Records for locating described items
.....
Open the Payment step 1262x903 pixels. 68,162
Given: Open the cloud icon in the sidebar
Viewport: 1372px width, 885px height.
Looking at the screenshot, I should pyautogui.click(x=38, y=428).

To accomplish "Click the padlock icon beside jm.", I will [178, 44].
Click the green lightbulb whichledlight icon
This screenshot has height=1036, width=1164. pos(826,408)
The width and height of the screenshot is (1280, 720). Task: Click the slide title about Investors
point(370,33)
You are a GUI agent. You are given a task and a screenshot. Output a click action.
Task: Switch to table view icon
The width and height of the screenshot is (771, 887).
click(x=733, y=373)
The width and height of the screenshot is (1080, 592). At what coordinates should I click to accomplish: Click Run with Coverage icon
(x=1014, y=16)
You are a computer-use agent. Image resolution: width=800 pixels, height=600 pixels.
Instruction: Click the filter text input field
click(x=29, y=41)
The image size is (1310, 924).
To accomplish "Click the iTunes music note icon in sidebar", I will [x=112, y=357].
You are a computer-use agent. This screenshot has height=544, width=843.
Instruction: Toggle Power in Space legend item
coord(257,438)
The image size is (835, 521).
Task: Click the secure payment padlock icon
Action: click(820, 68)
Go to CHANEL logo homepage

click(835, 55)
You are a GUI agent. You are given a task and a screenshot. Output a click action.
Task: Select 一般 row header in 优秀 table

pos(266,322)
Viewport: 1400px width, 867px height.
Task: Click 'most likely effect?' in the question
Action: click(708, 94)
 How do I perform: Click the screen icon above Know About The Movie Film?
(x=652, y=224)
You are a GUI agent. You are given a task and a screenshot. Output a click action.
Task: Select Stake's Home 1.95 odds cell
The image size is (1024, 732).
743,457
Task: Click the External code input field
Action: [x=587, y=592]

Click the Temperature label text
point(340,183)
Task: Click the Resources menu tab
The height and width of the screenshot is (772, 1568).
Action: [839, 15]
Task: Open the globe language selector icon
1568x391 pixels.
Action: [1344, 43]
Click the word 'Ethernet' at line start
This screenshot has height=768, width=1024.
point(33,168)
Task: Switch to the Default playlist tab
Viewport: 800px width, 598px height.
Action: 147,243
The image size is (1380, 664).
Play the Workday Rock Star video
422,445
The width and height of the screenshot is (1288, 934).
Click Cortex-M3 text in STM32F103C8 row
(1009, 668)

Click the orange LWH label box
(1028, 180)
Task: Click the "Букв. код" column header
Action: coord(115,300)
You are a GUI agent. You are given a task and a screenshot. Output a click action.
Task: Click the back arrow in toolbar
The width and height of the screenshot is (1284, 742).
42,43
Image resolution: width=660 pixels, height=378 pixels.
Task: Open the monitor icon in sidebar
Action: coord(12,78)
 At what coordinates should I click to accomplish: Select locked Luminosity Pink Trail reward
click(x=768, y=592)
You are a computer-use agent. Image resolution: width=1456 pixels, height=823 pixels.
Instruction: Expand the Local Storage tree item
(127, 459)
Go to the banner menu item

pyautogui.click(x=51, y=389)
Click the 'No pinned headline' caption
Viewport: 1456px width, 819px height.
.....
* _Exercise objective_: Convert every line of the records into a JSON list of strings, one string per line, leaving out blank lines.

* _Written solution_:
[
  "Open the Payment step 1262x903 pixels. 68,162",
  "Given: Open the cloud icon in the sidebar",
  "Viewport: 1372px width, 885px height.",
  "Looking at the screenshot, I should pyautogui.click(x=38, y=428).",
  "To accomplish \"Click the padlock icon beside jm.\", I will [178, 44].",
  "Click the green lightbulb whichledlight icon",
  "This screenshot has height=1036, width=1164. pos(826,408)",
  "The width and height of the screenshot is (1280, 720). Task: Click the slide title about Investors",
  "point(370,33)",
  "You are a GUI agent. You are given a task and a screenshot. Output a click action.",
  "Task: Switch to table view icon",
  "The width and height of the screenshot is (771, 887).",
  "click(x=733, y=373)",
  "The width and height of the screenshot is (1080, 592). At what coordinates should I click to accomplish: Click Run with Coverage icon",
  "(x=1014, y=16)",
  "You are a computer-use agent. Image resolution: width=800 pixels, height=600 pixels.",
  "Instruction: Click the filter text input field",
  "click(x=29, y=41)",
  "The image size is (1310, 924).",
  "To accomplish \"Click the iTunes music note icon in sidebar\", I will [x=112, y=357].",
  "You are a computer-use agent. This screenshot has height=544, width=843.",
  "Instruction: Toggle Power in Space legend item",
  "coord(257,438)",
  "The image size is (835, 521).",
  "Task: Click the secure payment padlock icon",
  "Action: click(820, 68)",
  "Go to CHANEL logo homepage",
  "click(835, 55)",
  "You are a GUI agent. You are given a task and a screenshot. Output a click action.",
  "Task: Select 一般 row header in 优秀 table",
  "pos(266,322)",
  "Viewport: 1400px width, 867px height.",
  "Task: Click 'most likely effect?' in the question",
  "Action: click(708, 94)",
  " How do I perform: Click the screen icon above Know About The Movie Film?",
  "(x=652, y=224)",
  "You are a GUI agent. You are given a task and a screenshot. Output a click action.",
  "Task: Select Stake's Home 1.95 odds cell",
  "The image size is (1024, 732).",
  "743,457",
  "Task: Click the External code input field",
  "Action: [x=587, y=592]",
  "Click the Temperature label text",
  "point(340,183)",
  "Task: Click the Resources menu tab",
  "The height and width of the screenshot is (772, 1568).",
  "Action: [839, 15]",
  "Task: Open the globe language selector icon",
  "1568x391 pixels.",
  "Action: [1344, 43]",
  "Click the word 'Ethernet' at line start",
  "This screenshot has height=768, width=1024.",
  "point(33,168)",
  "Task: Switch to the Default playlist tab",
  "Viewport: 800px width, 598px height.",
  "Action: 147,243",
  "The image size is (1380, 664).",
  "Play the Workday Rock Star video",
  "422,445",
  "The width and height of the screenshot is (1288, 934).",
  "Click Cortex-M3 text in STM32F103C8 row",
  "(1009, 668)",
  "Click the orange LWH label box",
  "(1028, 180)",
  "Task: Click the \"Букв. код\" column header",
  "Action: coord(115,300)",
  "You are a GUI agent. You are given a task and a screenshot. Output a click action.",
  "Task: Click the back arrow in toolbar",
  "The width and height of the screenshot is (1284, 742).",
  "42,43",
  "Image resolution: width=660 pixels, height=378 pixels.",
  "Task: Open the monitor icon in sidebar",
  "Action: coord(12,78)",
  " At what coordinates should I click to accomplish: Select locked Luminosity Pink Trail reward",
  "click(x=768, y=592)",
  "You are a computer-use agent. Image resolution: width=1456 pixels, height=823 pixels.",
  "Instruction: Expand the Local Storage tree item",
  "(127, 459)",
  "Go to the banner menu item",
  "pyautogui.click(x=51, y=389)",
  "Click the 'No pinned headline' caption",
  "Viewport: 1456px width, 819px height."
]